Creemos, por ejemplo, en las estadísticas. Si alguien nos
dice que en un restaurante hay un grupo de personas cuya fortuna promedio es de
mil millones de dólares, imaginamos las mansiones de ese montón de magnates. A
nadie se le ocurre que Bill Gates pueda comerse una empanada. Lo mismo ocurre
con las encuestas. Tenemos la tendencia a creer que las encuestas reflejan la
realidad y acomodamos nuestras decisiones para no quedar fuera de las
mayorías.
Porque somos animales muy gregarios. Nada altera tanto
nuestro juicio como lo que “todos” dicen. Por eso es que los medios son tan
ubicuos y prósperos. Su función consiste en manipular hechos y datos para
inventar la “verdad absoluta” de las mayorías. Olvidamos que, si cien millones
de personas dicen una estupidez, no por eso deja de ser una estupidez.
Creemos con reverencia en el sofisma del éxito. Pensamos que,
si ponemos a los bebés a dar pataditas desde el vientre, si les enseñamos a
caminar a los tres días y a cabecear a los seis, llegarán de manera inevitable
al Barcelona o al Real Madrid (y podremos vivir de su fortuna). Se nos olvida
que por cada James o Messi que llega a esas alturas hay miles de descalabrados,
frustrados, explotados o vendiéndoles empanadas a los magnates.
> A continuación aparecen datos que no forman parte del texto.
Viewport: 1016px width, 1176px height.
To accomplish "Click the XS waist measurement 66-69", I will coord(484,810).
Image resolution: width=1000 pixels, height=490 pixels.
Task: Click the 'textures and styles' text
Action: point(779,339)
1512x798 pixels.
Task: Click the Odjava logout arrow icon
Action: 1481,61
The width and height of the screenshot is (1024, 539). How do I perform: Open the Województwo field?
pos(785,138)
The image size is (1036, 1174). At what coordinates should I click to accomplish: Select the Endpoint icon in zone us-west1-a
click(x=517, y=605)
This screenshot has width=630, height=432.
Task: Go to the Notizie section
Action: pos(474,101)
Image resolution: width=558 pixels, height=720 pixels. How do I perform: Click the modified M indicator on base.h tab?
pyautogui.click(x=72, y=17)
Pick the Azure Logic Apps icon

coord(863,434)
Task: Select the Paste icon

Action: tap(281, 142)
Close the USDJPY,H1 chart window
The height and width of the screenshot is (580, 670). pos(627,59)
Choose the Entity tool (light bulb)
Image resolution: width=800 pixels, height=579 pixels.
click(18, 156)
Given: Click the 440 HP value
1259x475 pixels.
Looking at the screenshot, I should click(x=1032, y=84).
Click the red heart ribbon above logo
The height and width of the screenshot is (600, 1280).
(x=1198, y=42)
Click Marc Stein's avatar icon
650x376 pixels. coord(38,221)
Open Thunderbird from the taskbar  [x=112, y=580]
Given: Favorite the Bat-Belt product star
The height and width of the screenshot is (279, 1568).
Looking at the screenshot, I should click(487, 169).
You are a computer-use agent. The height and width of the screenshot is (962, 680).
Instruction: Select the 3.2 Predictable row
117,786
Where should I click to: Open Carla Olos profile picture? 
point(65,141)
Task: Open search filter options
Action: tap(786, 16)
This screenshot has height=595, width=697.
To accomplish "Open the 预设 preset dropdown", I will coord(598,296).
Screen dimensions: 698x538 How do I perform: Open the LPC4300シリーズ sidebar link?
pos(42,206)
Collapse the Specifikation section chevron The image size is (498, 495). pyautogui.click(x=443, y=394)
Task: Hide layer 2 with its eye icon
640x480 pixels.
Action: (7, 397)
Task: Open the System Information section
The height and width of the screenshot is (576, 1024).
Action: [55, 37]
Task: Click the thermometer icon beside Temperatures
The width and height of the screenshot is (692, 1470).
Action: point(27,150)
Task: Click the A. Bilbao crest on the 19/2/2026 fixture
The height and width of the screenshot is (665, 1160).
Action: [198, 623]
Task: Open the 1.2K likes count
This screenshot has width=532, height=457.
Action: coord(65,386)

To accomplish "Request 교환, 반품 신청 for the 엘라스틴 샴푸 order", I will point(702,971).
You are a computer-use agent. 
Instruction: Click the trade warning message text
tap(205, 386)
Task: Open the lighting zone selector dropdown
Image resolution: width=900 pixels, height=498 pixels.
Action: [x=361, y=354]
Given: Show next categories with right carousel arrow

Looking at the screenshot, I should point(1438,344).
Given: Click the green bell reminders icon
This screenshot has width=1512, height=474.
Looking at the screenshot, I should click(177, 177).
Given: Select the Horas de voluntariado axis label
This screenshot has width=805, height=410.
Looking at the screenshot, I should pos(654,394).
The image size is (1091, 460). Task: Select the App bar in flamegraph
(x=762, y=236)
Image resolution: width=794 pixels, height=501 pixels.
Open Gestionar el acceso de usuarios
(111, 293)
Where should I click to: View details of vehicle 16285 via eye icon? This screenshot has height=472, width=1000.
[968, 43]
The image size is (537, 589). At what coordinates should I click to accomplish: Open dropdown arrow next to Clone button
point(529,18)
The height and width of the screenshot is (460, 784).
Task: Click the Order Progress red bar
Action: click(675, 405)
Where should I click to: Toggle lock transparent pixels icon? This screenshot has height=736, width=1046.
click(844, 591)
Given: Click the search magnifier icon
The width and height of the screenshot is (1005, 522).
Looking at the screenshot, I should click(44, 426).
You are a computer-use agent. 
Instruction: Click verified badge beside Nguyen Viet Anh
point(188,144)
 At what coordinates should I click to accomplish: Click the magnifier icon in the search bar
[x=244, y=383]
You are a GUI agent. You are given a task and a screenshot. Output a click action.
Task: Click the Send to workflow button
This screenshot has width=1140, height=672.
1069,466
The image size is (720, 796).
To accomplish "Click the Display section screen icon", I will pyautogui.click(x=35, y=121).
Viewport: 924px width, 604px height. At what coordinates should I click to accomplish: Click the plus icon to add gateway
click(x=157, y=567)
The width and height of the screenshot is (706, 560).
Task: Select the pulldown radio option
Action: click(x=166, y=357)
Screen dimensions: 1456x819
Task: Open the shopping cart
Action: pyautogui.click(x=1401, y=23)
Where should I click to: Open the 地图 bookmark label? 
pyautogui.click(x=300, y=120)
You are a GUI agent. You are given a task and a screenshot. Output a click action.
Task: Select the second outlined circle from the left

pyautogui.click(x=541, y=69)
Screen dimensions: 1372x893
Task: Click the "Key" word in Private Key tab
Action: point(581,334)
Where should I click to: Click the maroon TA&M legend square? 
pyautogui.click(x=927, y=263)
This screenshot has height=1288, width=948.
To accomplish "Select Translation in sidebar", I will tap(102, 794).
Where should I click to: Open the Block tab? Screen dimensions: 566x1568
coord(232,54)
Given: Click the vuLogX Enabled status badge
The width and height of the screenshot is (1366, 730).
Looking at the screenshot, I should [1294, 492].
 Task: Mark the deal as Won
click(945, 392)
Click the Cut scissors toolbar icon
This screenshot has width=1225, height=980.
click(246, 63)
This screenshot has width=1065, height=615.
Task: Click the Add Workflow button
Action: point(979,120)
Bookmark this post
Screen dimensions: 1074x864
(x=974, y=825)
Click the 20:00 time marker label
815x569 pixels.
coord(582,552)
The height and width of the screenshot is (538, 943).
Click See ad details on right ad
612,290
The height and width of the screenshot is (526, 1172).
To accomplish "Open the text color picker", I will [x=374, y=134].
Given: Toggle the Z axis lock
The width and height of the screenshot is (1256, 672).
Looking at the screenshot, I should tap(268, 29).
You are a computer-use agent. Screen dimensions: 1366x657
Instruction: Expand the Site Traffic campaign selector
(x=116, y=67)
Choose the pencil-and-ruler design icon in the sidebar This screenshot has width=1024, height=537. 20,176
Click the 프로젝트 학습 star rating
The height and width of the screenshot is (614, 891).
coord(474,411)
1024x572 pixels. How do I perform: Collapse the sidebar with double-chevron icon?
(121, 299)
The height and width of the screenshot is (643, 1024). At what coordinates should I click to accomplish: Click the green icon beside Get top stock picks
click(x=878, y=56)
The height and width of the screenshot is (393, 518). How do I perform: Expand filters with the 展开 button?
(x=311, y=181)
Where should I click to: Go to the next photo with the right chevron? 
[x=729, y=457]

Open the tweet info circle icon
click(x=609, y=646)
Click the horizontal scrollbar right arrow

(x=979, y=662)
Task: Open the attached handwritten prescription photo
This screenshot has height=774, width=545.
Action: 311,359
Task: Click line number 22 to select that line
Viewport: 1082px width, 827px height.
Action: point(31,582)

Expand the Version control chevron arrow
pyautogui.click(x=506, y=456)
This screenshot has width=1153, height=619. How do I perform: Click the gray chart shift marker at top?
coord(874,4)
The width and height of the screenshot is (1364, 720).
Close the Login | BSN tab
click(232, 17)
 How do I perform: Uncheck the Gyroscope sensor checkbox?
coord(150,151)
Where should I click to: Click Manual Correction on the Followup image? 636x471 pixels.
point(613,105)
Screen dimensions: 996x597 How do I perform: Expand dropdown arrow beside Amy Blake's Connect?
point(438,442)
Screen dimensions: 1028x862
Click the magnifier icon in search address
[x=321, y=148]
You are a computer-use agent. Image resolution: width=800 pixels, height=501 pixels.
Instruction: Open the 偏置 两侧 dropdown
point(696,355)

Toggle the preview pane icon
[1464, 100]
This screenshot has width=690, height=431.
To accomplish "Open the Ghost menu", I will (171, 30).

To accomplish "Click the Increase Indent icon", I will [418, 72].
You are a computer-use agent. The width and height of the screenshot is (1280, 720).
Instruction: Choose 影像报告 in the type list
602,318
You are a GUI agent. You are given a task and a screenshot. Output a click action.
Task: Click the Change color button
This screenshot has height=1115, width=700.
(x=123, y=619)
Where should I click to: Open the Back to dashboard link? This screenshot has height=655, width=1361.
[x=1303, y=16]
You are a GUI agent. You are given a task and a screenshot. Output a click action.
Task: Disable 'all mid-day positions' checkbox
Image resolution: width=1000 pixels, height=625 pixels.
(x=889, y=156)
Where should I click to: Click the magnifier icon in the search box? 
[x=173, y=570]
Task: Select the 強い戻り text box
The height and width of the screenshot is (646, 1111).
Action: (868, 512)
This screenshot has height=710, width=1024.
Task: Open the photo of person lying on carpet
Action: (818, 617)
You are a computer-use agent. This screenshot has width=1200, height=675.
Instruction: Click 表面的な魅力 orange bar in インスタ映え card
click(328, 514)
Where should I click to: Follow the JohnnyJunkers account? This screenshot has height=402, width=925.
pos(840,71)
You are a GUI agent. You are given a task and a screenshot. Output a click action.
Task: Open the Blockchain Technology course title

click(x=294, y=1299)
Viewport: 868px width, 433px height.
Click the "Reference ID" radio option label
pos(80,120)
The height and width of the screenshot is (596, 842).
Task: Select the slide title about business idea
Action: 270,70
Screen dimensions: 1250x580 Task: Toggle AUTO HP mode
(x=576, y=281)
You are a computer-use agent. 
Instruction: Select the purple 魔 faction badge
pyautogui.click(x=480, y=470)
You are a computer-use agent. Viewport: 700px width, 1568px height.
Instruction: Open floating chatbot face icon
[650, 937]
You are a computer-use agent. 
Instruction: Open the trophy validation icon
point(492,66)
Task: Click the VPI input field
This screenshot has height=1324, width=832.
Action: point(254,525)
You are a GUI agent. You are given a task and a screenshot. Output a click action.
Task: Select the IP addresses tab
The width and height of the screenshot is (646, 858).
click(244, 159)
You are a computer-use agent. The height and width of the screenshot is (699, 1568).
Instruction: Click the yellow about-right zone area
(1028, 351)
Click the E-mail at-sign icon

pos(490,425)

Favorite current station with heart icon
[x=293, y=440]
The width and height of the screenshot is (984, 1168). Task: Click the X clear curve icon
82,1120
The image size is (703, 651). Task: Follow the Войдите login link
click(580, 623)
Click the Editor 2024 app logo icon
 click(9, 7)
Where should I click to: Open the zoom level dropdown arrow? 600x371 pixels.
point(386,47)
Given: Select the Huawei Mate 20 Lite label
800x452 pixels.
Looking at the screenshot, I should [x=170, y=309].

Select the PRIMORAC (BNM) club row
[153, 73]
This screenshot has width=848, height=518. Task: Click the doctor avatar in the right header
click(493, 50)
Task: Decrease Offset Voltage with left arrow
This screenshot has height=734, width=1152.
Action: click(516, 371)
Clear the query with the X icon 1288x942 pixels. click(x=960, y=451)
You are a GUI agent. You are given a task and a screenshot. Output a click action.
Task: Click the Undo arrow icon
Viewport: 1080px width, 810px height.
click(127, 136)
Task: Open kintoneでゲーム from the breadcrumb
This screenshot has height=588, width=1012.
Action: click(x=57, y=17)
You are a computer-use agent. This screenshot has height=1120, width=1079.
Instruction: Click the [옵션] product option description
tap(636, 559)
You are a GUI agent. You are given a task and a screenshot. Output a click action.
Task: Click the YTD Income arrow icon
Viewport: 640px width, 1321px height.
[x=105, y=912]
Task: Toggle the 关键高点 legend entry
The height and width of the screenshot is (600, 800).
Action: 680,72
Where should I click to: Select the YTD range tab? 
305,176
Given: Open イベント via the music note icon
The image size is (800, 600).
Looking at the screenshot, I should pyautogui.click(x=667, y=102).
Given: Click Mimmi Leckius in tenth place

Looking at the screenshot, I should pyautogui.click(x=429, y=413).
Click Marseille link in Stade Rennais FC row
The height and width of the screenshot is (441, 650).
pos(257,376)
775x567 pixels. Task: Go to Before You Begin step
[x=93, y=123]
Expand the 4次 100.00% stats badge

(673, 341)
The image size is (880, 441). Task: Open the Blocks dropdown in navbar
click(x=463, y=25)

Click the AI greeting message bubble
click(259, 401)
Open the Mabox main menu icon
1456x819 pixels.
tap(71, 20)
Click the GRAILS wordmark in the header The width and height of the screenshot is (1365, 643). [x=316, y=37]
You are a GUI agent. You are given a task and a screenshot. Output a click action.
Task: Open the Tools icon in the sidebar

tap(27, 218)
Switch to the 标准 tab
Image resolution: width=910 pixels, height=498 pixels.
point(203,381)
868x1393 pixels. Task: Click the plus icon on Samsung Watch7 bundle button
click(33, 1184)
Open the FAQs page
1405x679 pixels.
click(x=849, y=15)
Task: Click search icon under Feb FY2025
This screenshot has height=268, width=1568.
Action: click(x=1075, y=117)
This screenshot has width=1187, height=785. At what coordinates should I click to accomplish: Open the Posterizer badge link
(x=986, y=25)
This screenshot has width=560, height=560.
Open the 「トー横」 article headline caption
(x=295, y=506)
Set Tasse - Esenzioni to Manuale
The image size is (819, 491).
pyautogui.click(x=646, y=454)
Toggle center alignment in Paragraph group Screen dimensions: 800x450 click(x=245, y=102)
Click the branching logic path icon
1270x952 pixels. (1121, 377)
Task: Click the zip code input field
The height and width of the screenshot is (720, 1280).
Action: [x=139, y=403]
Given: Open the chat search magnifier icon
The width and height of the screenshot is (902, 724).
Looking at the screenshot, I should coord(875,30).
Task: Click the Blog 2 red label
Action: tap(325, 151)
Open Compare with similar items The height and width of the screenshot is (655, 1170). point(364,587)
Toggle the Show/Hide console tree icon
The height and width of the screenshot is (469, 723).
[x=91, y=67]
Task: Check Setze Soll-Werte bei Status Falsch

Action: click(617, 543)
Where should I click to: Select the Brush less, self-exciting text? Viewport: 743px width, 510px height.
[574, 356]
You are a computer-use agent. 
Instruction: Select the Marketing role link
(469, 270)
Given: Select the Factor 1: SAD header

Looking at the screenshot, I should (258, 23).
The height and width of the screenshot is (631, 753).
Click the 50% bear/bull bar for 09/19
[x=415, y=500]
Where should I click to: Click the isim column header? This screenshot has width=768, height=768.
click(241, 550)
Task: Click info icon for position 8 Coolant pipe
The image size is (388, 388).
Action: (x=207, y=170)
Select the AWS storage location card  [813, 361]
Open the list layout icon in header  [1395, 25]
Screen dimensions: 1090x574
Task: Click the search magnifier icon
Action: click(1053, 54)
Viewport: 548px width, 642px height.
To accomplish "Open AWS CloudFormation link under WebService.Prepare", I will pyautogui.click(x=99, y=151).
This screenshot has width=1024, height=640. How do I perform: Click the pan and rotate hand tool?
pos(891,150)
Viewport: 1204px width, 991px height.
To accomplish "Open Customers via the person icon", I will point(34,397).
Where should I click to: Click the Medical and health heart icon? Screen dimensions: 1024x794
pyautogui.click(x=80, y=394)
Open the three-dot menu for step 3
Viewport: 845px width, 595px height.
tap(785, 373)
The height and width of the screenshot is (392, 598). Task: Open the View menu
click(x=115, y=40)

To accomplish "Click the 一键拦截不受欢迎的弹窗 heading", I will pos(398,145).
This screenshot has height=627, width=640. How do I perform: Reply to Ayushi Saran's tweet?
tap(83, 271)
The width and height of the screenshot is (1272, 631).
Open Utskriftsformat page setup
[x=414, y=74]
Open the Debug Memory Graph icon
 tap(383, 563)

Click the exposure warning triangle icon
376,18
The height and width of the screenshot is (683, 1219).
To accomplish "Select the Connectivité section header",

Sobrestimamos lo que somos. Vamos por el mundo narrando
un poema épico en el que somos protagonistas. Las estrellas se alinean para
nosotros. El mundo entero nos está observando. Nuestra vida parece una
coherente narrativa en la que cada hecho está predestinado.
Somos expertos en hacer predicciones del pasado. Cuando
todo ha ocurrido, nos fascina esgrimir el “se los dije”. “Les dije que nos iban
a robar el partido”. “Les dije que iba a ocurrir esa catástrofe”. Pero si nos
preguntan lo que ocurrirá mañana, preferimos esperar hasta la próxima semana
para manifestarnos.
Vivimos apegados a basuras. Nos cuesta deshacernos de esa
relación, de esa carrera, de armatostes que nunca usamos, porque invertimos
tanto tiempo, energía, dinero, emociones, que nos parece preferible seguir con
ese lastre.
Somos peces que mueren por la boca. Mordemos día a día
los anzuelos que nos ponen. Creemos en políticos. Pensamos que el vestido
rebajado está de verdad barato. Creemos que el best seller es buen libro. Corremos a comprar la mercancía que,
según dice el aviso, “se está agotando”.
Somos esclavos de nuestras emociones. Nos da pavor quemar
las naves. Somos caballos cocheros y casi nunca vemos las opciones que tenemos.
Nos entregamos dóciles a manipuladores expertos. Somos animales atontados por
colores vistosos y por cortinas de humo. Las formas del calendario nos hacen
creer en la mentira de que podemos recomenzar. Creemos que planear de manera
exhaustiva asegura resultados. Atribuimos lo que ocurre a una sola causa.
La lista de nuestros errores de juicio parece interminable.
La escribió Rolf Dobelli en su libro, The
Art of Thinking Clearly. En resumen, la idea es que controlamos poco y estamos
sometidos al capricho del azar. Nuestra esperanza consiste en conocer las
ligerezas a las que somos propensos. Pero algo me dice que en el libro hay un
gato encerrado. Tendré que pensar en el asunto para acabar de entender.
Publicado en Vivir en El Poblado el 14 de agosto de 2014.